Screenshot grounding data:

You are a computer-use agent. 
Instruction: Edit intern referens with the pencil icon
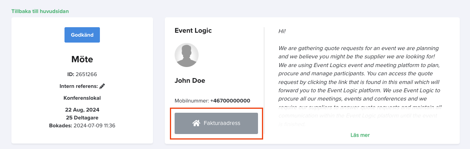tap(102, 86)
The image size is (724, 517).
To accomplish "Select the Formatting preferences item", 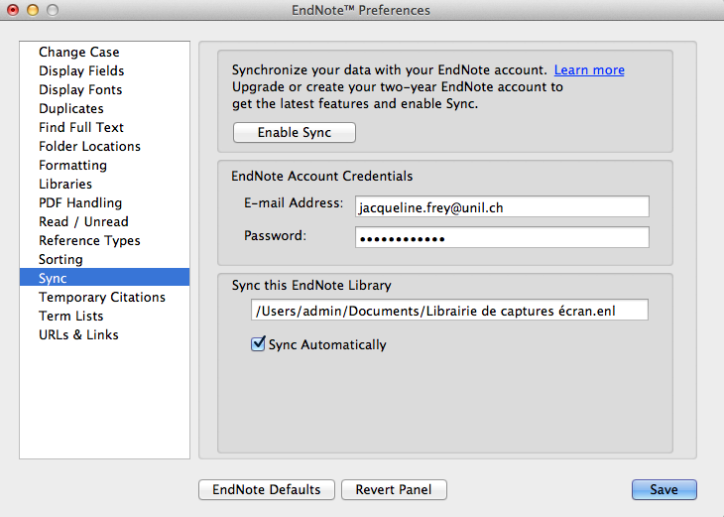I will (x=72, y=165).
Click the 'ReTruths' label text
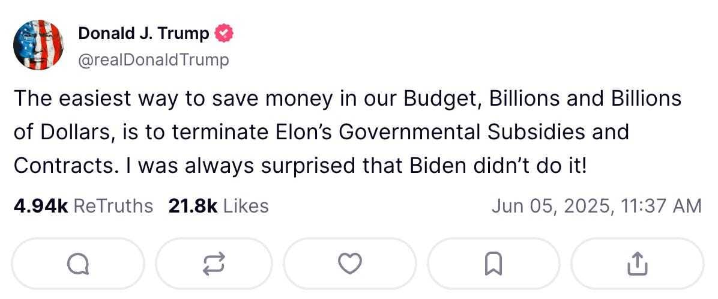The height and width of the screenshot is (299, 718). (113, 206)
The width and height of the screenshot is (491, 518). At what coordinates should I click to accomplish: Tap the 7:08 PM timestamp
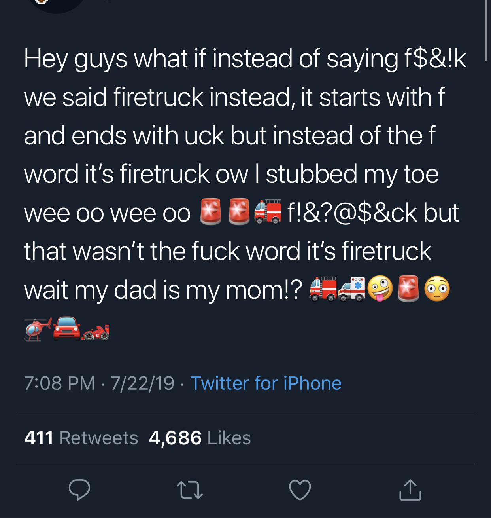(x=59, y=383)
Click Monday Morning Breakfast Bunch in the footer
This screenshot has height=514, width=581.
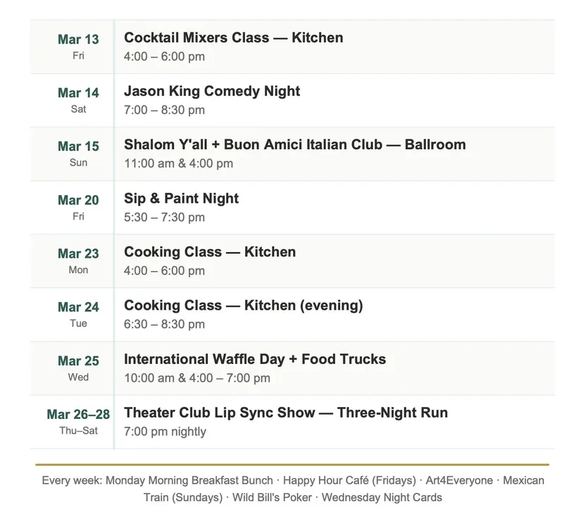pyautogui.click(x=189, y=480)
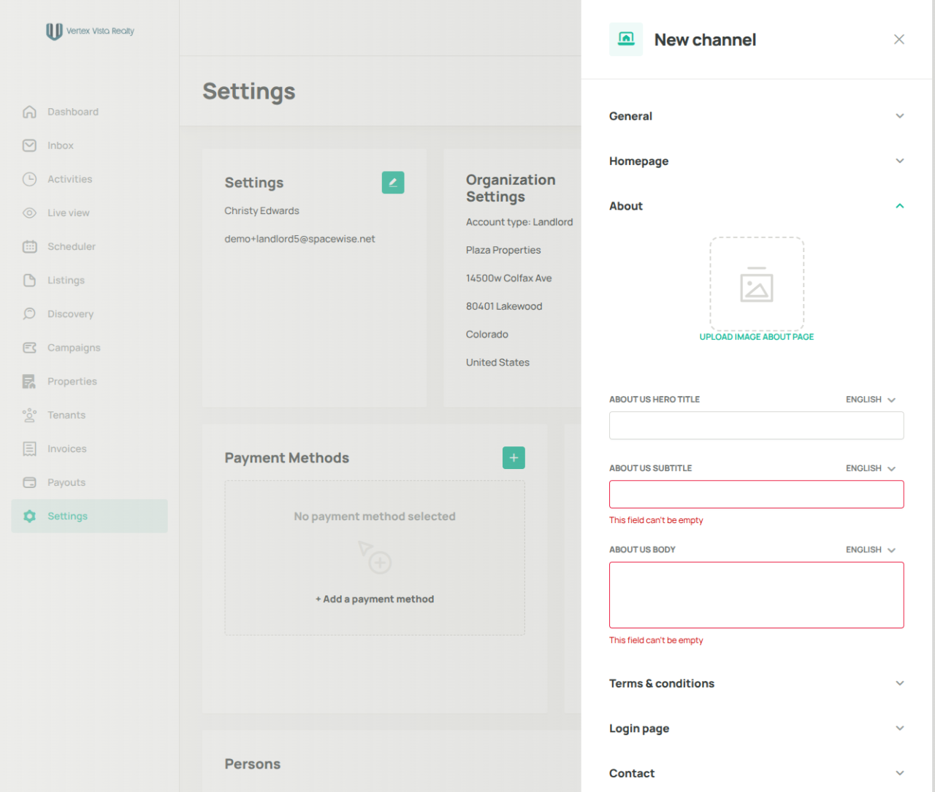Click the About Us Subtitle input field
Image resolution: width=935 pixels, height=792 pixels.
(757, 494)
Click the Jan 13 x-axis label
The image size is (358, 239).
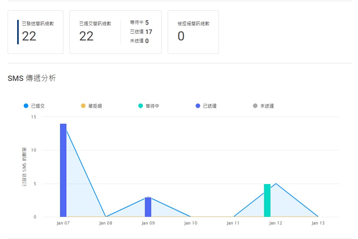pyautogui.click(x=318, y=223)
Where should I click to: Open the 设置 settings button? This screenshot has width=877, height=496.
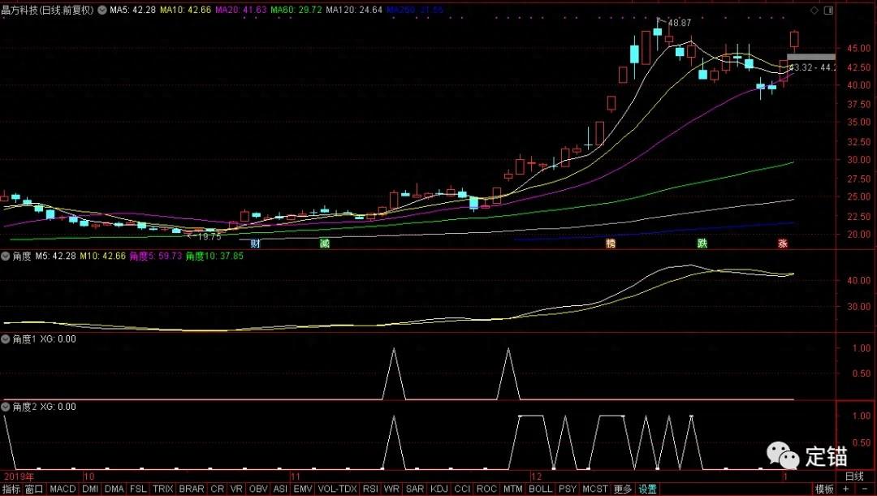click(x=647, y=490)
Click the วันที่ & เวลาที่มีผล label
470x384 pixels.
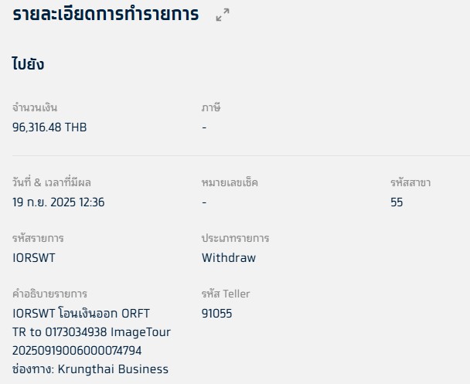52,182
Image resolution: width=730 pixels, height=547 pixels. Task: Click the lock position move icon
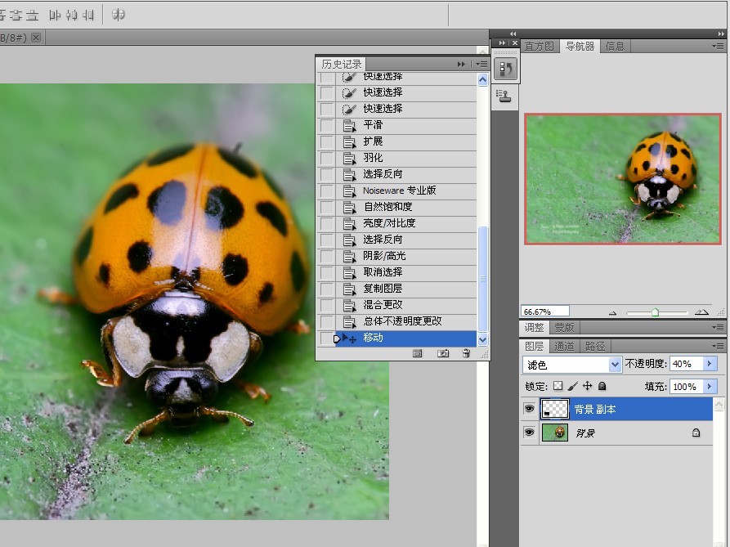(587, 386)
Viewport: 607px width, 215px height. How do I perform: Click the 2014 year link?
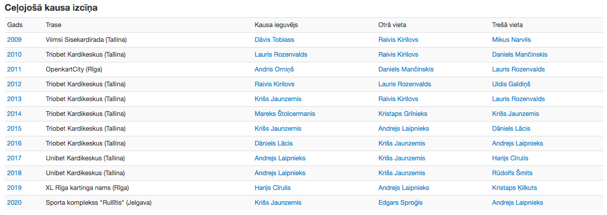[14, 114]
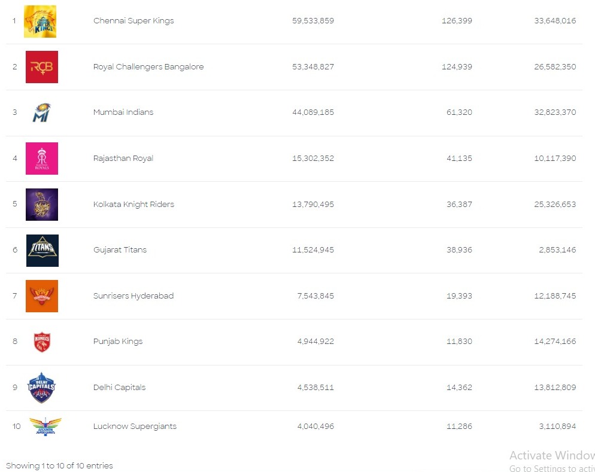
Task: Click the Kolkata Knight Riders logo
Action: (42, 205)
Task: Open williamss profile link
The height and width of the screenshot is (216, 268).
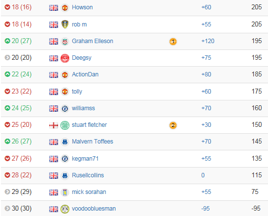Action: click(84, 108)
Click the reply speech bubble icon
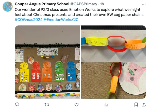Viewport: 150px width, 109px height. coord(17,104)
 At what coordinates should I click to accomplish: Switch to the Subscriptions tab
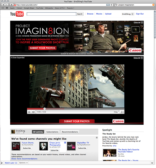coord(52,132)
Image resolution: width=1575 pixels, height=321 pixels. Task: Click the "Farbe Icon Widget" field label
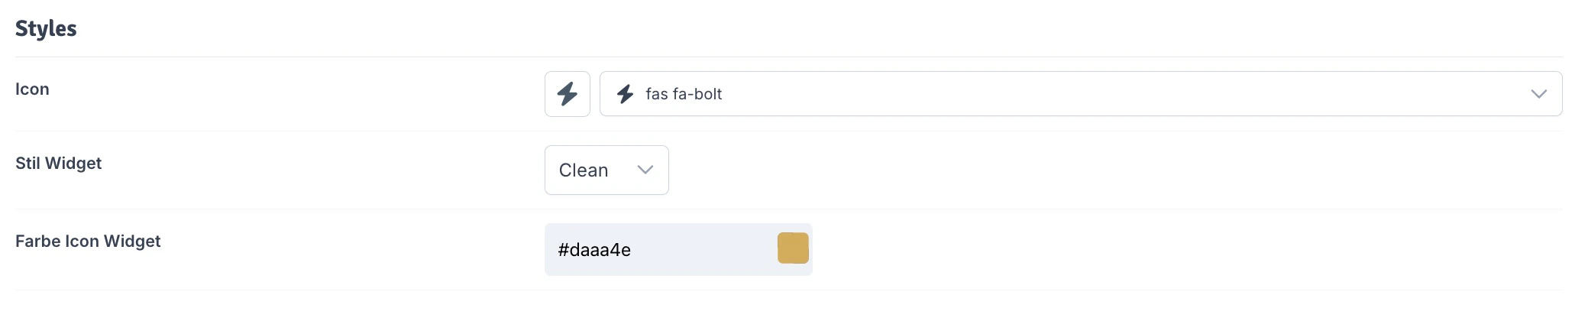pos(88,241)
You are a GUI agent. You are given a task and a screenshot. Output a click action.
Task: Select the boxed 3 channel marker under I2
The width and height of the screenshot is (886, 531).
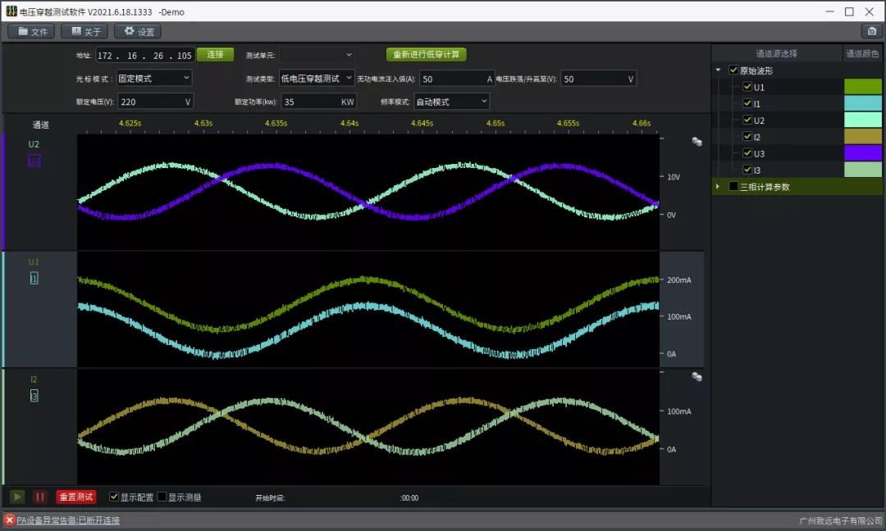(34, 397)
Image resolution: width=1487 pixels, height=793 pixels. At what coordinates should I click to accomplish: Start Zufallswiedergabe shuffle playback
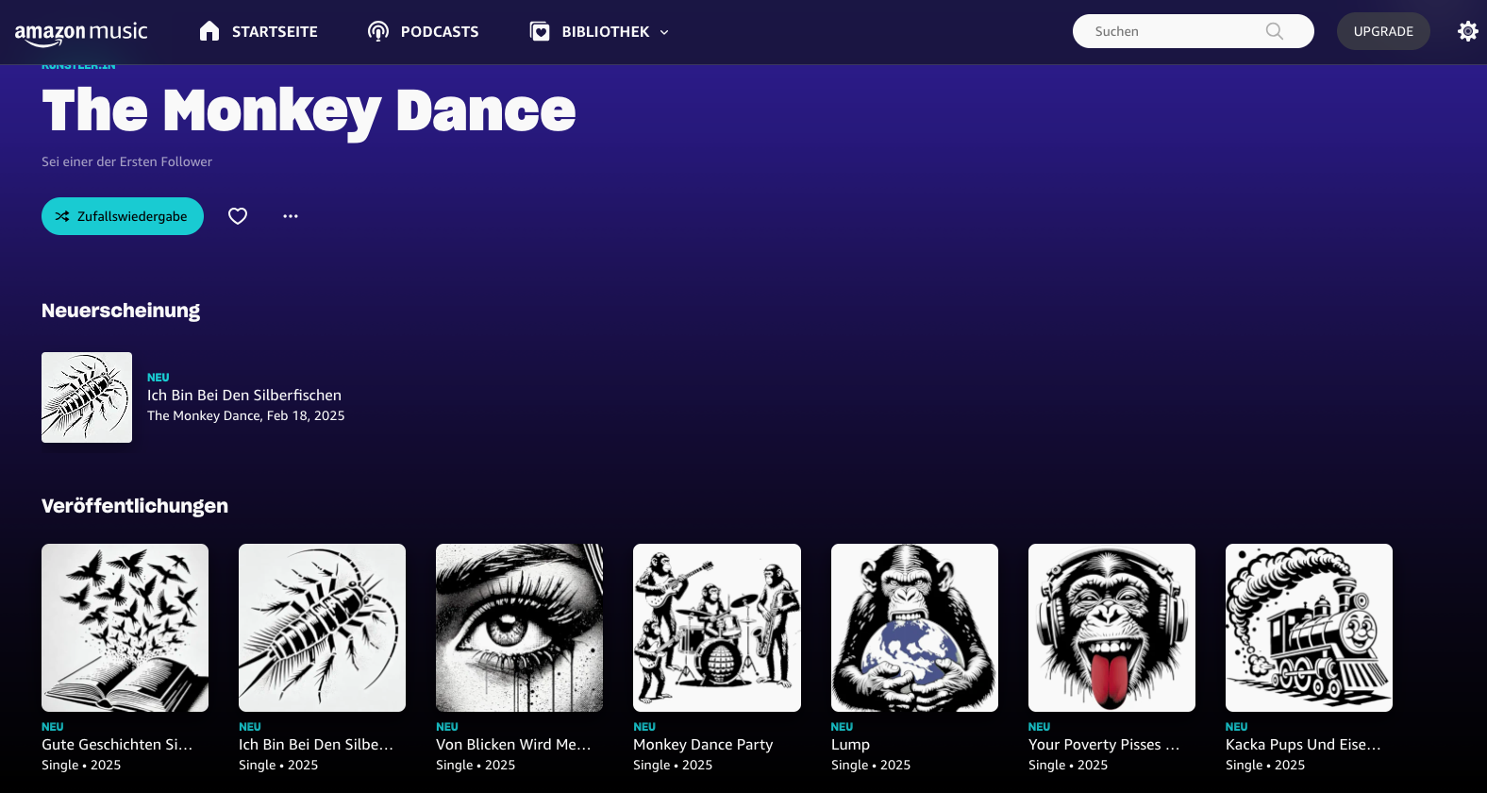pos(123,216)

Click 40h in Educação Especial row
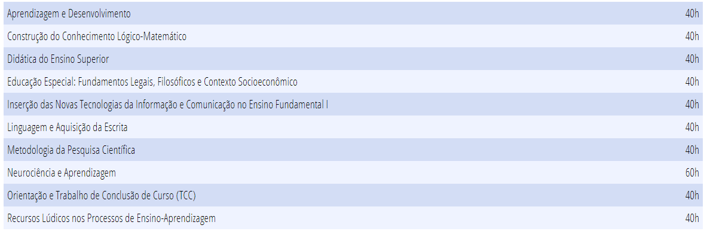point(692,82)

Work order: Reproduce the final stretch of lines exactly: the line containing "Click Monday Morning" through the last line of the data, both included. Pictures do not belong in the copy.

Output below:
Click Monday Morning Breakfast Bunch in the footer
This screenshot has height=514, width=581.
pyautogui.click(x=189, y=480)
Click the About Us Subtitle input field
Image resolution: width=935 pixels, height=792 pixels.
(757, 494)
Click the Jan 13 x-axis label
The image size is (358, 239).
pyautogui.click(x=318, y=223)
Where should I click to: Open the 设置 settings button? This screenshot has width=877, height=496.
click(x=647, y=490)
Click the วันที่ & เวลาที่มีผล label
470x384 pixels.
52,182
Image resolution: width=730 pixels, height=547 pixels. Task: Click the lock position move icon
(587, 386)
Viewport: 607px width, 215px height. How do I perform: Click the 2014 year link?
[14, 114]
Task: Click the Kolkata Knight Riders logo
Action: (42, 205)
Task: Open williamss profile link
The height and width of the screenshot is (216, 268).
Action: click(84, 108)
Click the reply speech bubble icon
Viewport: 150px width, 109px height. coord(17,104)
 At what coordinates should I click to accomplish: Switch to the Subscriptions tab
coord(52,132)
Image resolution: width=1575 pixels, height=321 pixels. Task: Click the "Farbe Icon Widget" field label
pos(88,241)
You are a GUI agent. You are given a task and a screenshot. Output a click action.
Task: Select the boxed 3 channel marker under I2
The width and height of the screenshot is (886, 531).
(34, 397)
Image resolution: width=1487 pixels, height=793 pixels. At what coordinates should I click to accomplish: Start Zufallswiedergabe shuffle playback
pos(123,216)

Click 40h in Educação Especial row
point(692,82)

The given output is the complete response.